Whangarei is a city with a subtropical climate in New Zealand. The highest point in the city is the summit of Mount Parahaki. This was once the site of the largest Maori Pa or fortified village in New Zealand.
To the north of Whangarei city you’ll find the fascinating and lovely Whangarei Falls at 26 meters high. The falls is surrounded by park, native New Zealand bush and walkways.
Kauri Dam Walk will take you into the Tangihua Forest with trees such as totara, towai and tanekaha. The last two minutes of track can be quite steep and slippery as it drops down to a tributary of the Pikiwahine Stream and ends at a railing and viewing area.
The Mount Manaia Track offers two fantastic coastal walks on Whangarei Heads – The Busby Head/Smugglers Track and Peach Cove Track. The 3.5 km Mount Manaia Track heads through regenerating native bush to a summit of about 400 feet above sea level.
At the start of the trail you will find five poupou kohatu – these concrete statues commemorate the importance of Mount Manaia in Maori history.
There are spectacular views of Bream Head, the Hen and Chicken Islands and Whangarei Harbor.
For those who love to walk Whangarei Heads has a lot to offer with spectacular scenery that include volcanic rock and a series of bays and coves. It all ends at the white sand Ocean Beach.
In the center of Whangarei visitors will find the Town Basin, which includes a picturesque marina, outdoor area, galleries, shops, cafes, restaurants and a playground. This is also a great place for a riverside stroll. The walkway takes about 20 minutes each way.
At the end you’ll find the Waka and Wave Sculpture by Chris Booth and Te Warihi Hetaraka. The walkway begins at the playground and follows the river southwards.

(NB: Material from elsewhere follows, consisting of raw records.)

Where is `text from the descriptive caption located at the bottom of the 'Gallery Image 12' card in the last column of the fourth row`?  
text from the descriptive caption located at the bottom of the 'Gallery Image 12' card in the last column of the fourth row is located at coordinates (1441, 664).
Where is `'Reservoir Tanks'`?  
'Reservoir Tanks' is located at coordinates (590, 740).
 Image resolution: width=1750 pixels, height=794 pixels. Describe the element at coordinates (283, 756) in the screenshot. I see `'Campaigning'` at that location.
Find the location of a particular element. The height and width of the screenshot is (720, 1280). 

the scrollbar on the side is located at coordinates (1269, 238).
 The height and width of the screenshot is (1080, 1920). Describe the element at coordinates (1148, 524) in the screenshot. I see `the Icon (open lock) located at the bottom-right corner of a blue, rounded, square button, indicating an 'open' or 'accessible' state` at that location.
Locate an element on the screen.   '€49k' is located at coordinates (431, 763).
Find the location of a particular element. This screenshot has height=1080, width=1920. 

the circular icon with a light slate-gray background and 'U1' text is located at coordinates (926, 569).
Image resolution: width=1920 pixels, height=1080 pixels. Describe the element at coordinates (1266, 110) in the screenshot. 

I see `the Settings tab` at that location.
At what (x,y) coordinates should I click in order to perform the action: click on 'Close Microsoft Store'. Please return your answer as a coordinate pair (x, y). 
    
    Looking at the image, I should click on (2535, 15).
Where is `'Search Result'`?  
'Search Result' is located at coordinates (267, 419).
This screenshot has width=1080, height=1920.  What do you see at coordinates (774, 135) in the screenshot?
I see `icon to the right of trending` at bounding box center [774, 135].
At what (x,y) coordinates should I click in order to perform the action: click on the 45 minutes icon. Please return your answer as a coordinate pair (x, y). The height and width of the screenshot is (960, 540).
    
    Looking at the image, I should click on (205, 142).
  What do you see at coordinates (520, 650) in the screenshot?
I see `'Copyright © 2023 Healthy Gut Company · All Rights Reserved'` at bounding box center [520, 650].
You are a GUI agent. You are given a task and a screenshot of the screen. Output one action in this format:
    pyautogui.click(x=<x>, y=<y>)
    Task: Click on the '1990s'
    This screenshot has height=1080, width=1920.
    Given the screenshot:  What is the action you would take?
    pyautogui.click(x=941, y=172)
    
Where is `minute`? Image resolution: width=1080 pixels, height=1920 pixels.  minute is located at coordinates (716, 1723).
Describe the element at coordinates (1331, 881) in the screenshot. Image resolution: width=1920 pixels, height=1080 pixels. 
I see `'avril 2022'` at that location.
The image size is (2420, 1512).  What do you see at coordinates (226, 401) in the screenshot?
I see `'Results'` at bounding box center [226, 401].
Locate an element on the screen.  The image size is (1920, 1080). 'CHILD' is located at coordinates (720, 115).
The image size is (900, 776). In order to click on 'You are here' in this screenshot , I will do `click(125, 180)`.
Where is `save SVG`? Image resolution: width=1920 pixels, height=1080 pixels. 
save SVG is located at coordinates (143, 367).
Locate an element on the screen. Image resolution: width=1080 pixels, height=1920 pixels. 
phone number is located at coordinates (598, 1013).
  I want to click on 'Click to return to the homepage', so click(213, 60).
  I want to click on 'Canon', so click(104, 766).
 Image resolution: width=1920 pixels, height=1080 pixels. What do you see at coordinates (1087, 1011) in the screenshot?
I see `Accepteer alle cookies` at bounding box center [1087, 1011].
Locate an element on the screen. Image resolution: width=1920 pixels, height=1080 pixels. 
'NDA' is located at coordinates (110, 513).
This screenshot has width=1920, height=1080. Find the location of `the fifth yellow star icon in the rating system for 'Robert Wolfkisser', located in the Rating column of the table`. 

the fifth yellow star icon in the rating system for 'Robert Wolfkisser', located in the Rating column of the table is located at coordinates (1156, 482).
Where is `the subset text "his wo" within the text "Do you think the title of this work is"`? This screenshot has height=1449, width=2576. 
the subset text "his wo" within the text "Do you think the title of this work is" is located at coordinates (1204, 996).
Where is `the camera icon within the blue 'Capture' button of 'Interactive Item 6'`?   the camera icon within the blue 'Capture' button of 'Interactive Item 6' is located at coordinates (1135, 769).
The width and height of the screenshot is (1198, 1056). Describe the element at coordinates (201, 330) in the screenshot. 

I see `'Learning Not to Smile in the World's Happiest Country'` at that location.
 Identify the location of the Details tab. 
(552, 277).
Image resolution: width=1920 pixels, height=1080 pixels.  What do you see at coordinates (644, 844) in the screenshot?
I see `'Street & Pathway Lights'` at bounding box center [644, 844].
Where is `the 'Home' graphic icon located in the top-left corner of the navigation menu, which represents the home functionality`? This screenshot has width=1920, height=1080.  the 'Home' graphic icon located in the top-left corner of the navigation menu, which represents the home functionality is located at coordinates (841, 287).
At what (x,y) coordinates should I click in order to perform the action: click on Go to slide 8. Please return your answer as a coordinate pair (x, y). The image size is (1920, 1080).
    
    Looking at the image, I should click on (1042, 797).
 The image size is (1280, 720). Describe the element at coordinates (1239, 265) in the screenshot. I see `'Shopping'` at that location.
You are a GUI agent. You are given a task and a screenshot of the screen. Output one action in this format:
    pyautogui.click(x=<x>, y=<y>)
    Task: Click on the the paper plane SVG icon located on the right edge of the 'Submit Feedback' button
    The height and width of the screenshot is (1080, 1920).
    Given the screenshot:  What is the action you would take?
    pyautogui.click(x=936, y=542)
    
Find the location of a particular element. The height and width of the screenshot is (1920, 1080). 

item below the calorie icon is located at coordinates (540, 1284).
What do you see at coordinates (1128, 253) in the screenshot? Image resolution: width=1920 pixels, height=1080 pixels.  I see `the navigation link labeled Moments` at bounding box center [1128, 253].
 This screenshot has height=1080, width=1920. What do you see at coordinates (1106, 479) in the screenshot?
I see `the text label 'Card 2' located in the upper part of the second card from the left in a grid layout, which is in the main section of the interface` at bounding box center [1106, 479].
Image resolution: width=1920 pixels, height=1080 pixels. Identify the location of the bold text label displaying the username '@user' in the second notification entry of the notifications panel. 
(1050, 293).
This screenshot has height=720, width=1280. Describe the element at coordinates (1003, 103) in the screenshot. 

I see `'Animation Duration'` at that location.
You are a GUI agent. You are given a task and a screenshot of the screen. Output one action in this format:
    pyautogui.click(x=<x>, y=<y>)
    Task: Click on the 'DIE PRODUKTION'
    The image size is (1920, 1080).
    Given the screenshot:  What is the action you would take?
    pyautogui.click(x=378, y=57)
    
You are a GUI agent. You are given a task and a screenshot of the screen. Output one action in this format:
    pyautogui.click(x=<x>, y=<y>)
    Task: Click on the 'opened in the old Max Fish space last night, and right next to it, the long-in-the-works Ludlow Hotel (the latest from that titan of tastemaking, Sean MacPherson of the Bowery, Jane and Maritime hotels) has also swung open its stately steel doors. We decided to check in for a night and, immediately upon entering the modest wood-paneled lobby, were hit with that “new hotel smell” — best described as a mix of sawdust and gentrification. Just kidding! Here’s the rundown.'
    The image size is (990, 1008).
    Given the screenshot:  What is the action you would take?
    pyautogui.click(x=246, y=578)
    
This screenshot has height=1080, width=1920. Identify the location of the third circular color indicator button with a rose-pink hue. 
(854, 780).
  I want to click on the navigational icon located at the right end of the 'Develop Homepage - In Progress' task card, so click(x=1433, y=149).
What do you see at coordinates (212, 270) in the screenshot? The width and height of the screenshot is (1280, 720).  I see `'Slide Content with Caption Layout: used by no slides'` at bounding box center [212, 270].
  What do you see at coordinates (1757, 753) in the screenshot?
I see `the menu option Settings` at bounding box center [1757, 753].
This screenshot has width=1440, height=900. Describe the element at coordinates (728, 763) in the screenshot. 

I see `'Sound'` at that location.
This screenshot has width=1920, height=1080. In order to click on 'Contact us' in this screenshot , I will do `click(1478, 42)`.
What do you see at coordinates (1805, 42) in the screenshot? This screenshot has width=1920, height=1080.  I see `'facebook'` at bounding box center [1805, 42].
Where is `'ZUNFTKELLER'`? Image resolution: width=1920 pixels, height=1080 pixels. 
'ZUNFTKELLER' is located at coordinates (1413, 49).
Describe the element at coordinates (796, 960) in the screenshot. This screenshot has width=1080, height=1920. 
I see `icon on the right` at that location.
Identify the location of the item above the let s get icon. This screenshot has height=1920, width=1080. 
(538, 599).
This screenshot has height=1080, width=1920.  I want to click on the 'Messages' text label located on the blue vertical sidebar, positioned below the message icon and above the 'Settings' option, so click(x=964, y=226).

Children enjoy the Town Basin playground that gives them a wide choice of options such as climbing, swinging, spinning and sliding. The playground is surrounded by grass and trees and adjacent to the marina.
At the Town Basin you can also purchase high quality local Northland arts and crafts and New Zealand souvenirs. Paddle boats can be hired. You can visit the nearby Whangarei Aquatic Center, walk up to Mair Park and the Whangarei Falls.
Bream Head Scenic Reserve is located at the Whangarei Heads peninsula and has awesome walking track, stunning beaches and lovely scenery. There are giant peaks that tower at the entrance to the Whangarei Harbor with the magnificent Mt. Lion standing at an impressive 476 meters. There are hiking and walking trails throughout the forest.
Backyard Kiwi has become a successful community project and has managed to ward off the decline of the kiwi population in the area. This is one of only five Kiwi reserves in New Zealand. It is an absolute no dog zone and when driving at night beware of kiwis crossing the road.
Another wonderful waterfall close to Whangarei is Taheke Falls located in a lovely area about 14 km north of Whangarei. From the car park a gravel road takes you for around 350 meters to the bridge. Right after the bridge is a DOC sign at which the track begins. No dogs allowed on the track. You have the option of taking the shor walk to the waterfall viewing platform or continuing on and doing the loop walk up to the kauri grove.
A two minute drive from the center of Whangarei will take you to the Whangarei Quarry Garden project – New Zealand’s subtropical paradise. Here you’ll find tranquil surroundings with two waterfalls, a lake, garden walkways, bush walks and picnic areas. There is an amazing terraced amphitheater planted with native plants and trees and subtropical species.
The strangely shapped Time Machine at the Whangarei Town Basin is actually the Claphams National Clock Museum. It offers visitors such amazing things to see like the southern hemisphere’s largest sundial as well as the heaviest weighing in at six tons.
Stepping into the museum you enter a bizarre world of intriguing, amusing clocks and musical instruments. There is a wonderful model of St. Stephen’s Clock Tower, housing the famous bell known as Big Ben. Upon the clock is written – “This clock was made in the year of our Lord 1854 by Frederick Dent of the Strand and Royal Exchange, Clockmaker to the Queen”.
There are two impressive examples of John Dent’s work – a beautiful cathedral clock and a marine chronometer. Dent was the stepfather to Fred who was one of England’s great clockmakers. Everywhere you look there is something that will amaze, amuse and delight you.